Exercise data section start

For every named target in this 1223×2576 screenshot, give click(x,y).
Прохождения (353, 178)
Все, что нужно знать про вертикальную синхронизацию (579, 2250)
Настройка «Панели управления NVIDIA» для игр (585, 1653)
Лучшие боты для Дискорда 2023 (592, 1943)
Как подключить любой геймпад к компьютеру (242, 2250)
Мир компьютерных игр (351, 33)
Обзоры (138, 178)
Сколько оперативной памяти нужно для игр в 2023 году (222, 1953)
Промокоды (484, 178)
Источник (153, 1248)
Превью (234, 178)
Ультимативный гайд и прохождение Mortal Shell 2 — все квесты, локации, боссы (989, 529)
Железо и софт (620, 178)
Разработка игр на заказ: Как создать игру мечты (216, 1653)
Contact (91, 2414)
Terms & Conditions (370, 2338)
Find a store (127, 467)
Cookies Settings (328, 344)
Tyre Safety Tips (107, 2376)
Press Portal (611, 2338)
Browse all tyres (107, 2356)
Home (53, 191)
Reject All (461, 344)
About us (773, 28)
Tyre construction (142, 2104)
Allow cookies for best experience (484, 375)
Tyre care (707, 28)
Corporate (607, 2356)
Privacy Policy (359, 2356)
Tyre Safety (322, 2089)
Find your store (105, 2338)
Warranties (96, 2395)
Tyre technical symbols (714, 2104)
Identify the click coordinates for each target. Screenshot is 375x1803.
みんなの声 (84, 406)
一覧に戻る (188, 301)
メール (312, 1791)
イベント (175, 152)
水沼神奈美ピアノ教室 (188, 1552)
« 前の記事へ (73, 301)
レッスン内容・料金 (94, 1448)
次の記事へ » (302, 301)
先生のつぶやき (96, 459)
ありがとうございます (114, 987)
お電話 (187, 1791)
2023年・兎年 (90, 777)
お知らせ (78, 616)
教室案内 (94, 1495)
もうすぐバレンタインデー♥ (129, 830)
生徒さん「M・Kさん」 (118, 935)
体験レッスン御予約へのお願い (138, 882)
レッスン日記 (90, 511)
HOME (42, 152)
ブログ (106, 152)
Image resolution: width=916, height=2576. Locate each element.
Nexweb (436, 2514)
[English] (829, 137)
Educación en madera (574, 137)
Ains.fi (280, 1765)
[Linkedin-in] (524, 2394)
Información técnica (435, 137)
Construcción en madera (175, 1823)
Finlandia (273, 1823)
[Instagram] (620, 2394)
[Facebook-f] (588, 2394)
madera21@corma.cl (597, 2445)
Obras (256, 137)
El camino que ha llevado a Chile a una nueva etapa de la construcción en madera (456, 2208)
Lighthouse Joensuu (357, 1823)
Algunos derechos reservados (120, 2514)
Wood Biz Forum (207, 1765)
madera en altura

Exercise data section end

§ Your assignment
Restate precisely, and with nothing added, the lines from the one with "Terms & Conditions (370, 2338)" through the final line of the material.

§ Exercise response
Terms & Conditions (370, 2338)
Find a store (127, 467)
Cookies Settings (328, 344)
Tyre Safety Tips (107, 2376)
Press Portal (611, 2338)
Browse all tyres (107, 2356)
Home (53, 191)
Reject All (461, 344)
About us (773, 28)
Tyre construction (142, 2104)
Allow cookies for best experience (484, 375)
Tyre care (707, 28)
Corporate (607, 2356)
Privacy Policy (359, 2356)
Tyre Safety (322, 2089)
Find your store (105, 2338)
Warranties (96, 2395)
Tyre technical symbols (714, 2104)
Identify the click coordinates for each target. Screenshot is 375x1803.
みんなの声 (84, 406)
一覧に戻る (188, 301)
メール (312, 1791)
イベント (175, 152)
水沼神奈美ピアノ教室 (188, 1552)
« 前の記事へ (73, 301)
レッスン内容・料金 (94, 1448)
次の記事へ » (302, 301)
先生のつぶやき (96, 459)
ありがとうございます (114, 987)
お電話 (187, 1791)
2023年・兎年 (90, 777)
お知らせ (78, 616)
教室案内 (94, 1495)
もうすぐバレンタインデー♥ (129, 830)
生徒さん「M・Kさん」 (118, 935)
体験レッスン御予約へのお願い (138, 882)
レッスン日記 (90, 511)
HOME (42, 152)
ブログ (106, 152)
Image resolution: width=916, height=2576. Locate each element.
Nexweb (436, 2514)
[English] (829, 137)
Educación en madera (574, 137)
Ains.fi (280, 1765)
[Linkedin-in] (524, 2394)
Información técnica (435, 137)
Construcción en madera (175, 1823)
Finlandia (273, 1823)
[Instagram] (620, 2394)
[Facebook-f] (588, 2394)
madera21@corma.cl (597, 2445)
Obras (256, 137)
El camino que ha llevado a Chile a una nueva etapa de la construcción en madera (456, 2208)
Lighthouse Joensuu (357, 1823)
Algunos derechos reservados (120, 2514)
Wood Biz Forum (207, 1765)
madera en altura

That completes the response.